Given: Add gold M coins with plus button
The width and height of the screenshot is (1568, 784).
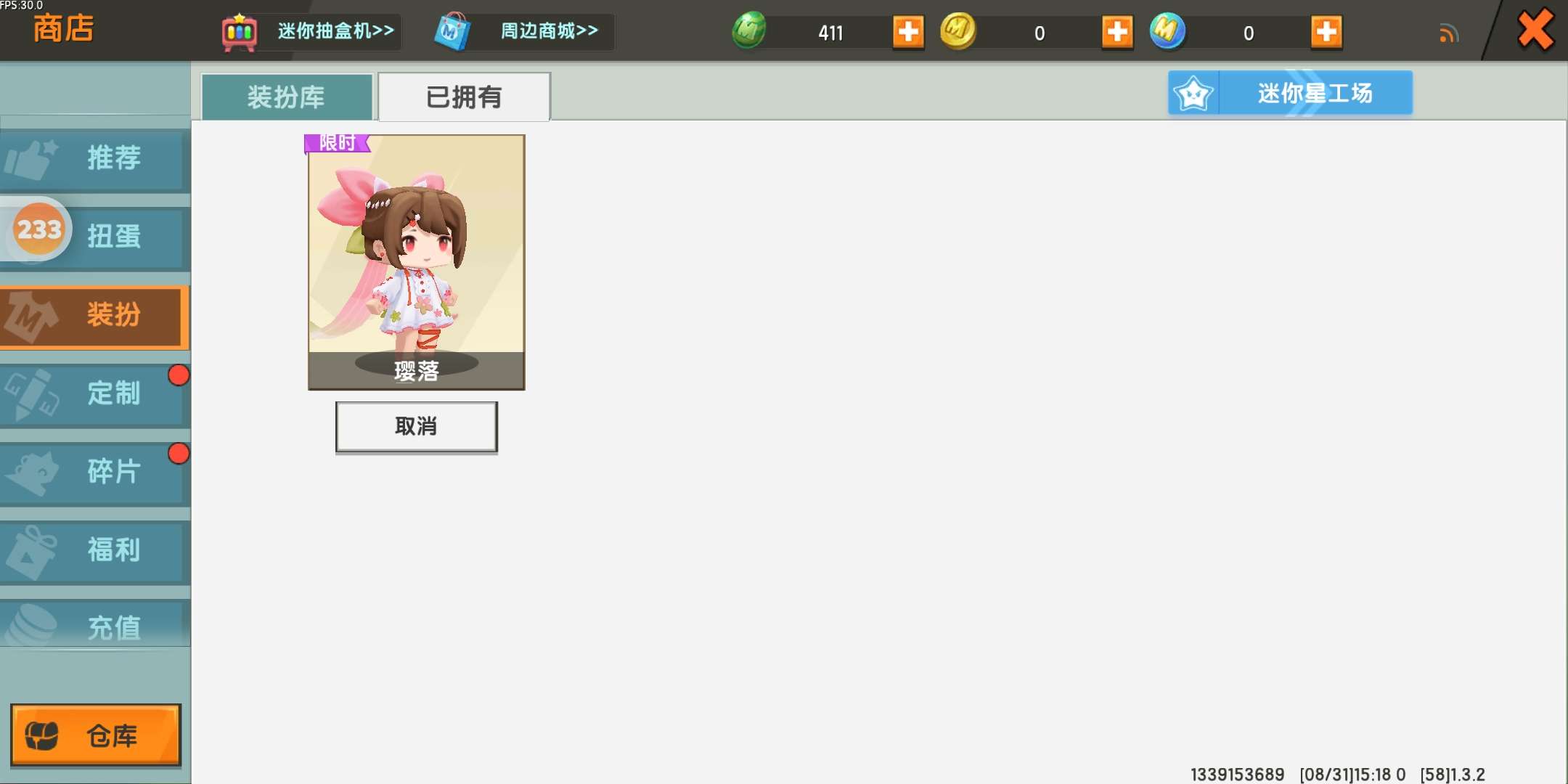Looking at the screenshot, I should pyautogui.click(x=1117, y=32).

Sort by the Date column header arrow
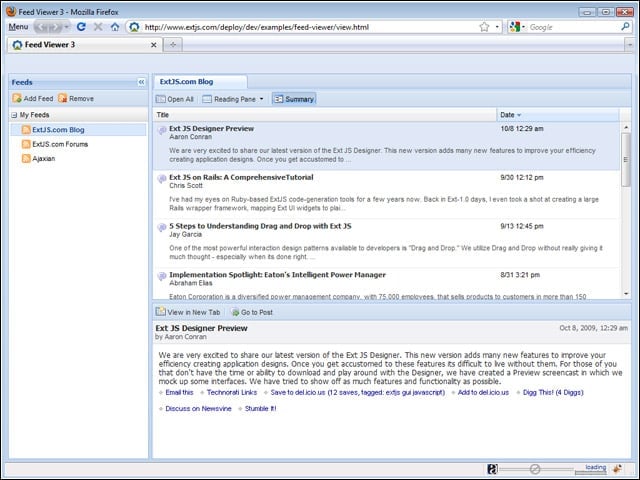519,115
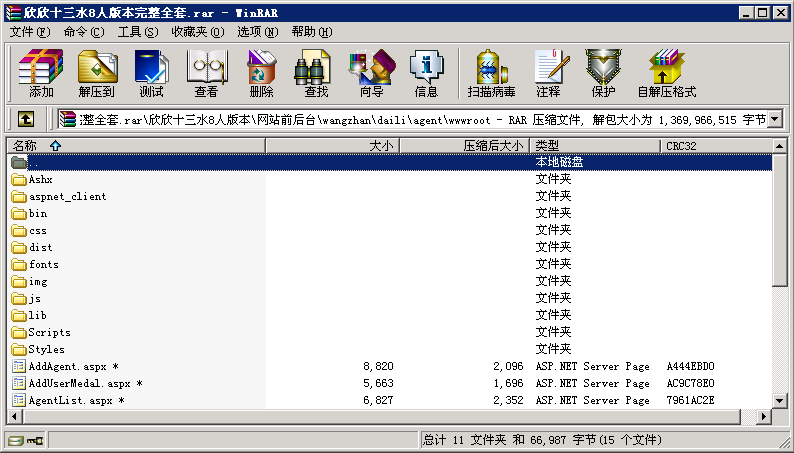Run the 测试 (Test) archive tool

point(151,73)
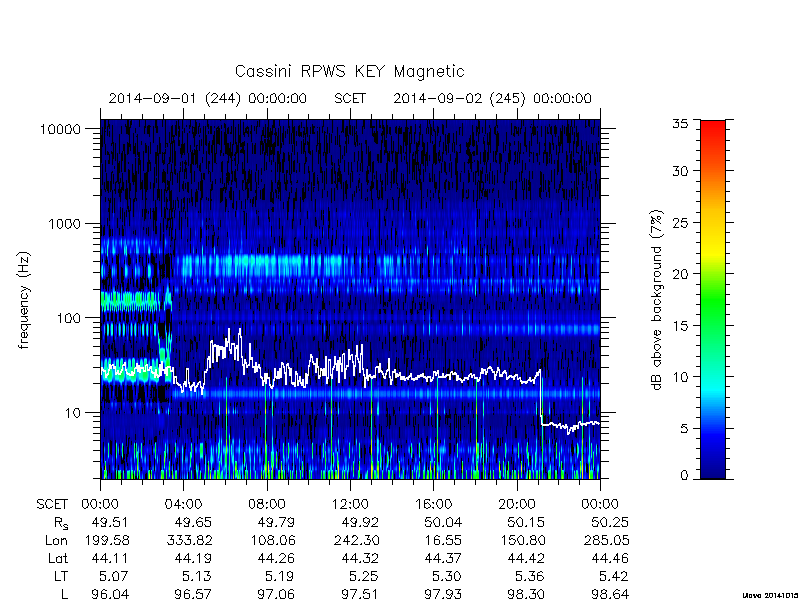Viewport: 800px width, 600px height.
Task: Click the 35 value on the colorbar scale
Action: click(683, 124)
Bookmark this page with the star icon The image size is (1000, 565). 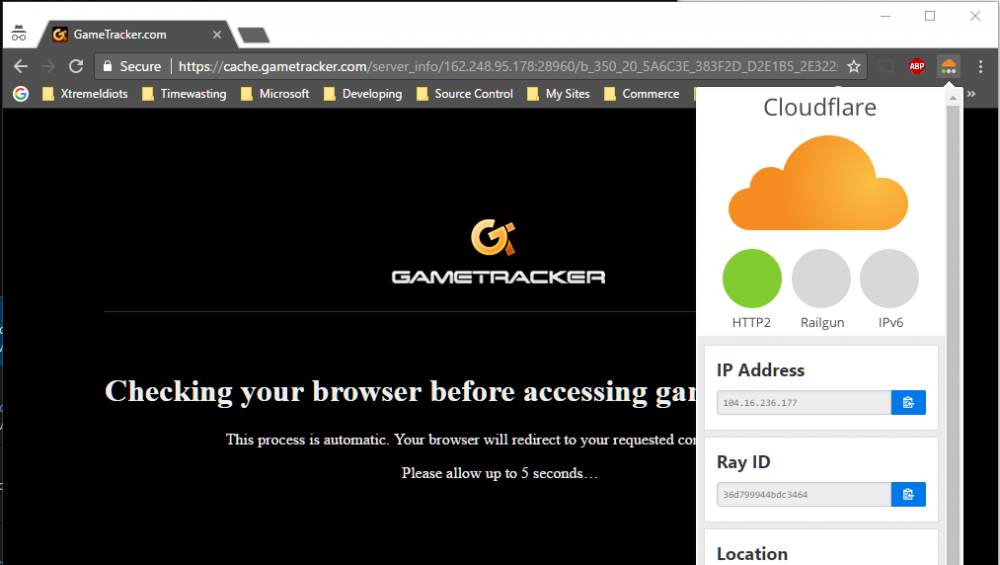(x=853, y=67)
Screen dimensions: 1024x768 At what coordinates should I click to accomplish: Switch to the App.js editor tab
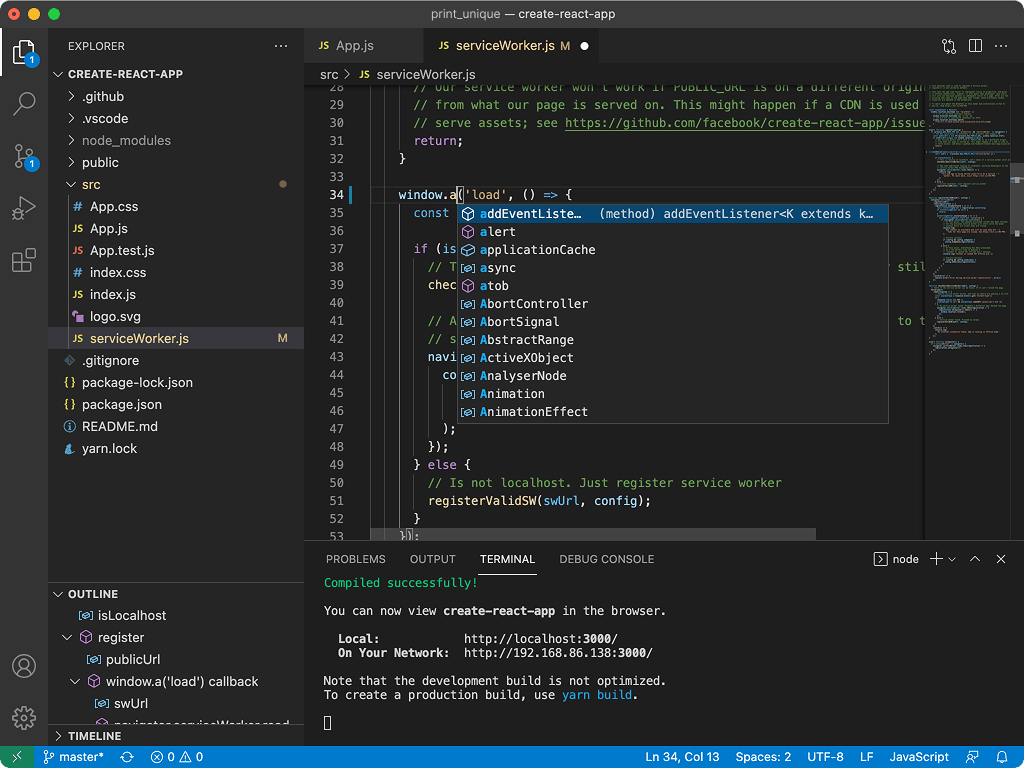tap(354, 46)
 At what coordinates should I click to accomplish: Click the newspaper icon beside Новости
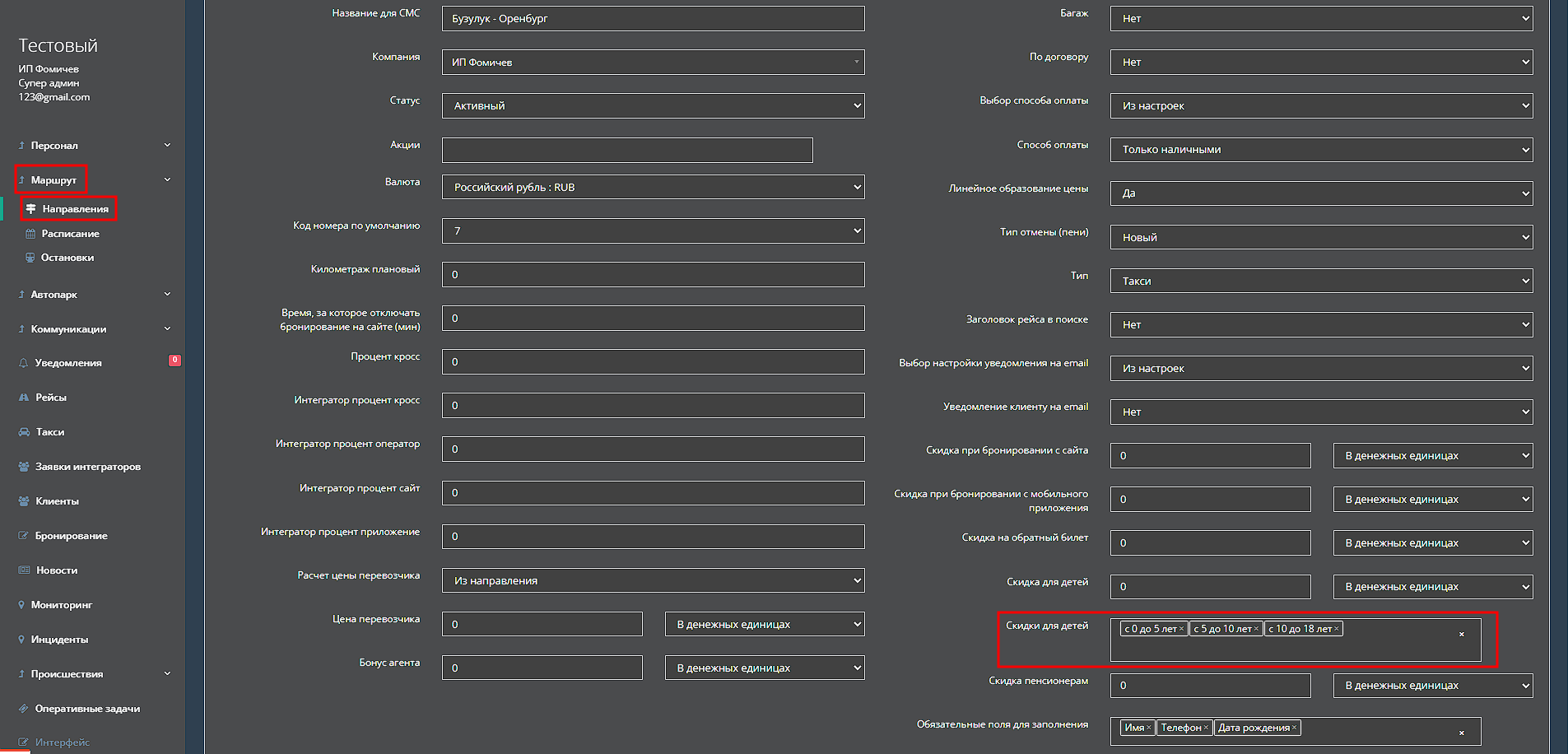24,570
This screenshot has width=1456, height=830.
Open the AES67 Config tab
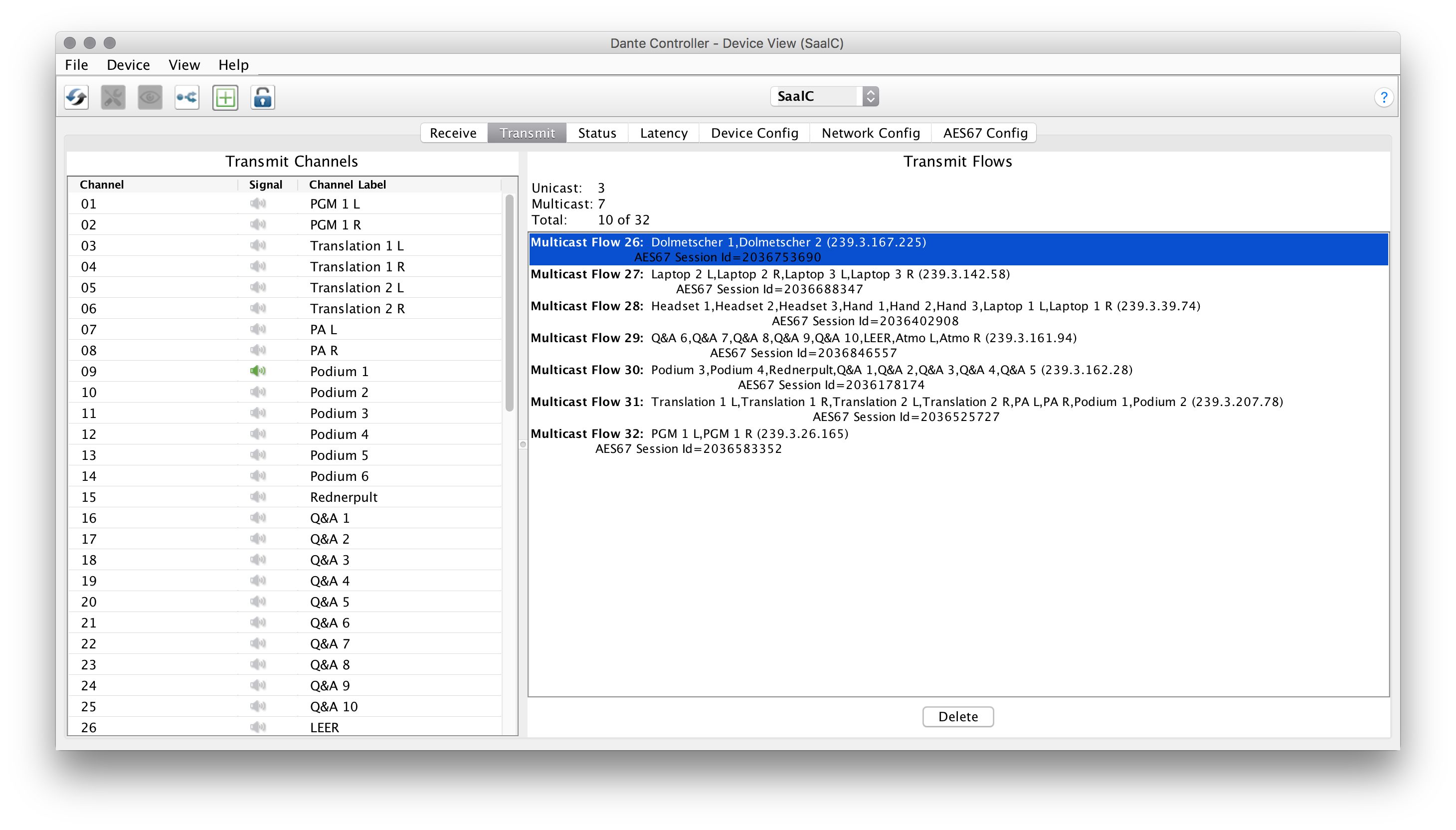pos(985,133)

_____

Starting at the line that contains "At what coordinates should I click to accomplish: Click" and continuing through the last line, write out those lines again, requests included, with every click coordinate in the answers offset by 90. Omit the pictures.

TASK SOLUTION.
 At what coordinates should I click to accomplish: Click the newspaper icon beside Новости
114,660
This screenshot has width=1456, height=830.
Open the AES67 Config tab
pos(1075,223)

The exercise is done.